Wednesday, July 5, 2017

Blessed but still Broken or bruised or...

I know that I am very blessed and in many ways.  I know that my life has not been and is not as hard as some I know and many whom I do not.  I also know that I am broken and some days I am worthless.  These are valid feelings and can't be measured against anyone else.  What may seem like your worst day I may handle with ease and vice versa.

I am still finding my baseline and how to handle things when I get triggered.  I am proud that I am doing it with only cigarettes and caffeine.  However, it will make life for those around me and who love and care hard.  If it is hard for you to watch just think how hard it is for me to handle the water that pulls me under.  My ex-husband aptly put it when he said "I don't know which "you" I am going to get on any given day".  At first that hurt, today it is just reality.  

Yesterday, multiple things happened that proved too much for me to handle and handle alone, even though I wasn't alone, I was physically here alone and felt like floating back into the ocean and had to fight it with every fiber of my being.  

Today, I had one thing that happened and handled it easily and without any thought.  This is MY LIFE.  I can only try on a day to day basis.  I can only not give up.

This is what I am trying to work on. 

Life has dealt me cards that I didn't ask for, want or need.  Life has dealt me who I am today.  Life has given me everyone in my life, for better or worse.  

I can't say and won't say "I'm sorry" anymore.  I have to let this out because I held it in for many years and probably did more damage.  I am broken, that is not a pity party or whatever you want to label it because it is easier, it is the truth.  I am trying to re-build all the pieces and maintain some dignity while doing it.  I pray for Grace through the process but that hasn't come yet.  

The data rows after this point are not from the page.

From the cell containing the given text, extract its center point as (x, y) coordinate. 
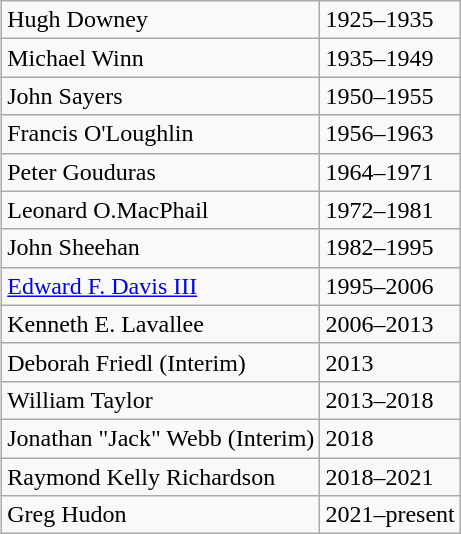
Edward F. Davis III (161, 286)
2006–2013 (390, 324)
John Sheehan (161, 248)
2018 (390, 438)
Jonathan "Jack" Webb (Interim) (161, 438)
1950–1955 (390, 96)
Deborah Friedl (Interim) (161, 362)
1935–1949 (390, 58)
1925–1935 (390, 20)
2013 (390, 362)
2021–present (390, 515)
1972–1981 (390, 210)
Raymond Kelly Richardson (161, 477)
2018–2021 (390, 477)
William Taylor (161, 400)
1982–1995 (390, 248)
Kenneth E. Lavallee (161, 324)
Francis O'Loughlin (161, 134)
1964–1971 (390, 172)
2013–2018 (390, 400)
Hugh Downey (161, 20)
1995–2006 (390, 286)
Michael Winn (161, 58)
Leonard O.MacPhail (161, 210)
Greg Hudon (161, 515)
1956–1963 (390, 134)
Peter Gouduras (161, 172)
John Sayers (161, 96)
Find where the given text appears and provide that cell's center as (x, y) coordinate. 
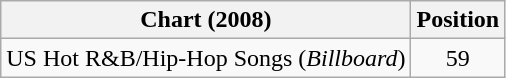
Position (458, 20)
US Hot R&B/Hip-Hop Songs (Billboard) (206, 58)
Chart (2008) (206, 20)
59 (458, 58)
Find where the given text appears and provide that cell's center as (x, y) coordinate. 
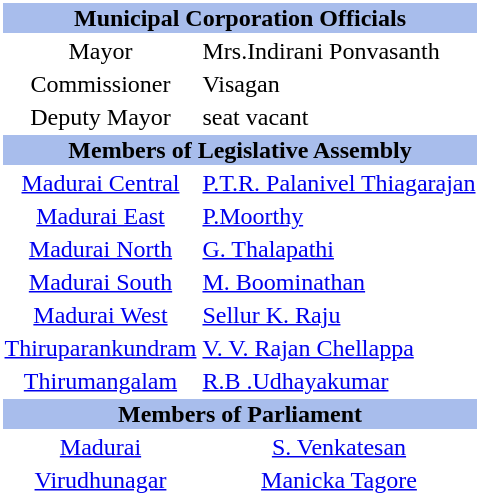
Municipal Corporation Officials (240, 18)
Members of Legislative Assembly (240, 150)
Madurai Central (100, 183)
Manicka Tagore (339, 480)
P.T.R. Palanivel Thiagarajan (339, 183)
G. Thalapathi (339, 249)
S. Venkatesan (339, 447)
Sellur K. Raju (339, 315)
Madurai South (100, 282)
M. Boominathan (339, 282)
Members of Parliament (240, 414)
P.Moorthy (339, 216)
Madurai North (100, 249)
Madurai West (100, 315)
seat vacant (339, 117)
Commissioner (100, 84)
R.B .Udhayakumar (339, 381)
Visagan (339, 84)
Thiruparankundram (100, 348)
Madurai (100, 447)
Thirumangalam (100, 381)
Mayor (100, 51)
V. V. Rajan Chellappa (339, 348)
Virudhunagar (100, 480)
Deputy Mayor (100, 117)
Madurai East (100, 216)
Mrs.Indirani Ponvasanth (339, 51)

I read an article today from a Buddhist monk who said let it go, don't try and contain and control it.  It is only when I realize that I can't contain and control it that I will let go of IT containing and controlling me. 

I have an awful lot of WONDERFUL people in my life.  I lean on that daily.  I am greatful and thankful for it, but I do not need to be fixed.  I do not need to stop.  I do not need to be medicated.  I NEED to know the wonderful people are there; I need to learn my triggers and how to effectively deal with them; I need to re-build into who I was meant to be and not the broken person I was born as; I need to not contain and control this and take one day at a time and one broken moment at a time.